Go through the records and show each line where the word "computer" occurs.
------ INFORMATION GIVEN
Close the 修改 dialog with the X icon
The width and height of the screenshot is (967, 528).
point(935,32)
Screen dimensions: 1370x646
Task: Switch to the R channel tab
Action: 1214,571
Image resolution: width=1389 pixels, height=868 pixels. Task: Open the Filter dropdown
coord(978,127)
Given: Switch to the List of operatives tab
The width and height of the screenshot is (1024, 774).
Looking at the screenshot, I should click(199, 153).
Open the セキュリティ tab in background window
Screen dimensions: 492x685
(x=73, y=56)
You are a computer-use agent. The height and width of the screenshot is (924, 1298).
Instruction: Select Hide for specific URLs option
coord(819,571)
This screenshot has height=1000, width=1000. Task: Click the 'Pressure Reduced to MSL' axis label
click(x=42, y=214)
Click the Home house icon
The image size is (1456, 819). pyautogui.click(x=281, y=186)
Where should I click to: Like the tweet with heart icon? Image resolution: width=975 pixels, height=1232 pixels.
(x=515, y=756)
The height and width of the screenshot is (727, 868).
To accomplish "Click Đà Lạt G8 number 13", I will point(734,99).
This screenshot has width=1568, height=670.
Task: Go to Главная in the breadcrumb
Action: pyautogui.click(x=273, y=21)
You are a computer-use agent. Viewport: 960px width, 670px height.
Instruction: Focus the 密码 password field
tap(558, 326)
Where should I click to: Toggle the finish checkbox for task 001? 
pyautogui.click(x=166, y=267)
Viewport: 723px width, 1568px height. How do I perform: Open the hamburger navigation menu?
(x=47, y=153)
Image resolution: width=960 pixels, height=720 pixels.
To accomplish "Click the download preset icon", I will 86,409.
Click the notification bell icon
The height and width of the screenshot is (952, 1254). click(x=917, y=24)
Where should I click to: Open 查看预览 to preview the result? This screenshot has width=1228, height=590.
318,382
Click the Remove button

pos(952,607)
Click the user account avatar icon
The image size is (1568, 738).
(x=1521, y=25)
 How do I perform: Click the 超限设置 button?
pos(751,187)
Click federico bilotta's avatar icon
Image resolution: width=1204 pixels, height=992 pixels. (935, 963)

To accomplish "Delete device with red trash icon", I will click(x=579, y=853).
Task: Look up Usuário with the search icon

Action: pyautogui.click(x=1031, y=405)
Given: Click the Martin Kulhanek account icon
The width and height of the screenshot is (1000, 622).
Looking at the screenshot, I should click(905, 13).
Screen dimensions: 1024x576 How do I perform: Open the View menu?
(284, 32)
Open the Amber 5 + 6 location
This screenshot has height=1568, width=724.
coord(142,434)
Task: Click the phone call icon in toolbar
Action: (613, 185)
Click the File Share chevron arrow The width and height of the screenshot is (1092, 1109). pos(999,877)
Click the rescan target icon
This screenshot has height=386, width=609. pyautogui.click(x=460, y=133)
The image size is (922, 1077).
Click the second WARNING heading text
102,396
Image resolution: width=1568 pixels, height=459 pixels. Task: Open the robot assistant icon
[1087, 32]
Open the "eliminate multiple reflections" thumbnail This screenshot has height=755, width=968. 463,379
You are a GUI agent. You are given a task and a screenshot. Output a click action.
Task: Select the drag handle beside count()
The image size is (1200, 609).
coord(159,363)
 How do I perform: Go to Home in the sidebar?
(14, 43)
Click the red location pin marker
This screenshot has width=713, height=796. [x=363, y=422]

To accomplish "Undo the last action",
------------
> _ANSWER TO THIS PROBLEM_:
You are a computer-use agent. The height and width of the screenshot is (924, 1298).
You are a computer-use agent. Viewport: 960px width, 670px height.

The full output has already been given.